→ **EXERCISE INSTRUCTIONS**: Where the word "computer" shows up in a line below, that line is counted. State how many lines are counted, without any other words.

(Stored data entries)
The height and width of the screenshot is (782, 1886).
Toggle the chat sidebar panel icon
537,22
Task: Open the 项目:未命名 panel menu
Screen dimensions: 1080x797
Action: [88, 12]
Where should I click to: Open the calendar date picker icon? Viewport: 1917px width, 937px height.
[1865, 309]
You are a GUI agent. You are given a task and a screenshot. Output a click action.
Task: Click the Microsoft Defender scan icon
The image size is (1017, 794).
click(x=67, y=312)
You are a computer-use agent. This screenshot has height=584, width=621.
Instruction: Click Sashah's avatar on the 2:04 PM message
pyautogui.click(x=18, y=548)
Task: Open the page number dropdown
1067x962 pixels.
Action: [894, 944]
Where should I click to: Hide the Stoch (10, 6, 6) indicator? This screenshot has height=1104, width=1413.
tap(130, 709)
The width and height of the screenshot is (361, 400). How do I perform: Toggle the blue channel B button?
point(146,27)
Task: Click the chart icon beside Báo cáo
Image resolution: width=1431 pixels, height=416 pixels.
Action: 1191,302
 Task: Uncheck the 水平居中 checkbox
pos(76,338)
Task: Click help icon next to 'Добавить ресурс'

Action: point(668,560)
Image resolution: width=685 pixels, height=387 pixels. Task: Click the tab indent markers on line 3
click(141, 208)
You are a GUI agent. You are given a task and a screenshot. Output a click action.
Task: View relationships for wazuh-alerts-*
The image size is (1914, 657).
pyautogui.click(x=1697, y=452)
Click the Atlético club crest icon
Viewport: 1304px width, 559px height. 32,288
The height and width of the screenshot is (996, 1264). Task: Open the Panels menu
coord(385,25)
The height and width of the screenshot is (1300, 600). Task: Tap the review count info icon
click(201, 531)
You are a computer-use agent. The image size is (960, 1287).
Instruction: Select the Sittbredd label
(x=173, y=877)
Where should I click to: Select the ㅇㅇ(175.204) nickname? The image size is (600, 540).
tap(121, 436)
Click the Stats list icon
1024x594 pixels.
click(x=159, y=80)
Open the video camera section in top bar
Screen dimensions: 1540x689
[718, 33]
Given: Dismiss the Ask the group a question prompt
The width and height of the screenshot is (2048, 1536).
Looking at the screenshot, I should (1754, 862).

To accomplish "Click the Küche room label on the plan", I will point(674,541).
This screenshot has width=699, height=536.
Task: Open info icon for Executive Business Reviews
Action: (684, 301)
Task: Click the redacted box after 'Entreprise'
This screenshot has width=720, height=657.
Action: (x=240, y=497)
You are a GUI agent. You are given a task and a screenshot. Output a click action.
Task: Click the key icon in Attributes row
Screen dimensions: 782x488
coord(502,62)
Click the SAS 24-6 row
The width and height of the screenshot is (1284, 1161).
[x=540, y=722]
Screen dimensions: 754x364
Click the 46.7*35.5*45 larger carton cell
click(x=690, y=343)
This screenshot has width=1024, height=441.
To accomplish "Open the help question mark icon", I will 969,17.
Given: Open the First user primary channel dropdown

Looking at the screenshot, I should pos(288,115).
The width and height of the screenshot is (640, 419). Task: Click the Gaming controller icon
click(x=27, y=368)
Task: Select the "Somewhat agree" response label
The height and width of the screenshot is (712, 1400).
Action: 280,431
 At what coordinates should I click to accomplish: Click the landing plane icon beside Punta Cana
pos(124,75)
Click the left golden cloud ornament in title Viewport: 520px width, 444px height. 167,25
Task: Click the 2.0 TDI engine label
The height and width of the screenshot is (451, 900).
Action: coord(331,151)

→ **TASK OUTPUT**: 2